The judge pondered her words before asking the room, “Is there anyone here today who can affirm or refute this testimony?”
People shuffled and looked around. I knew Minor was waiting for this moment. We were still unnoticed by those below. Slowly he began to stand, but before he was discovered a sudden commotion beneath drew the attention of all. The door burst open and Mink walked down the center aisle to stand in front of the judge.
“I been listening at dat winder, yor honor,” he pointed to the closest of two small portals on the north side of the building, “and der’s no way under Heaven I can let dis pass widout having my say.”
His voice was deep and rich in the hushed courtroom, and I knew I was seeing an act of utmost bravery. Whatever the outcome of the day, Mink could expect nothing but suffering and a good chance of death for his actions.
“My name is Mink. I’s Miz Tilda’s servant.”
Anatilda stood close enough to touch him. I thought her glare would melt him to butter.
“Hellfire the slave testifying rules! Consider yourself under oath,” the judge ordered Mink. “Were you a witness to Minor Barrett’s death?”
“I reckon I wuz one of de las’ persons to see him alive, and he weren’t much alive at dat,” said Mink. He went on to tell the truth—all of it. He said the boat accident did not happen. He told how Anatilda cast Minor, unconscious and wounded, to the perils of the river. He said the only sidewheel packet he knew about was the one they rode from the Vicksburg landing across to Young’s Point the next day.

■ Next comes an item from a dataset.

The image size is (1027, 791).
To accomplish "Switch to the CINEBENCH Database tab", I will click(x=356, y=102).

The judge was as stunned as everyone else in the courtroom. He shuffled the papers on his big desk to break the long silence after Mink’s story. His question to Mink seemed born of pure curiosity rather than legal order. “Why would she do that after such exertions to find him?”

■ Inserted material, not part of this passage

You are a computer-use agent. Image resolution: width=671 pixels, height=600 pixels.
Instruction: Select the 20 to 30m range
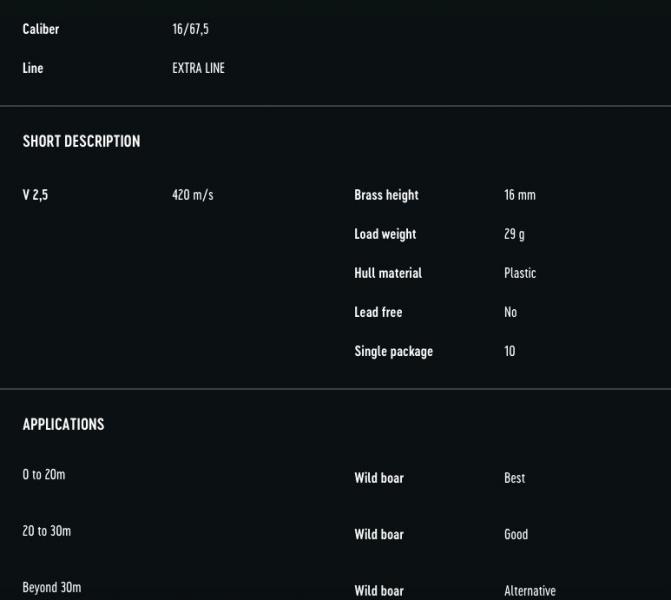46,531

Mink was embarrassed when he spoke. “Miz Tilda say he ruint. Say she need a whole husband to tend her proper.”
Anatilda was in a state like I had never seen. She looked at the judge and said, “You don’t believe that slave, do you? Since when can a nigger testify against a white woman? He’s jealous. He made advances. In fact he attacked me in my tent one night on our journey home!”
The court stirred. Doubts and verdicts flew around the room in tight circles like bats in a cistern. I flew with them as Minor dragged me down the stairs pushing people aside in the foyer in a deliberate charge to the front. We stopped beside Mink and directly before Anatilda.

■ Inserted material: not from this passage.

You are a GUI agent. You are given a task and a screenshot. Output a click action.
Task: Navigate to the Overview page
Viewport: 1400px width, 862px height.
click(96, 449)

When she could speak, her voice was thick and sweet. “My darling husband. You are alive. Come to me.” She reached for him with long white arms. For a lingering moment I thought he was lost to me again.
Judge Thacker slapped his own knee twice in the manner of his behavior at the Scholar’s Competition years before.
Minor turned and embraced me. He kissed me on the cheek and then on my mouth until the judge beat his desk with a Colt pistol and demanded order. Yet we remained in this clasp a long time while all about us a chaos of cheers and one solitary wail filled the courtroom.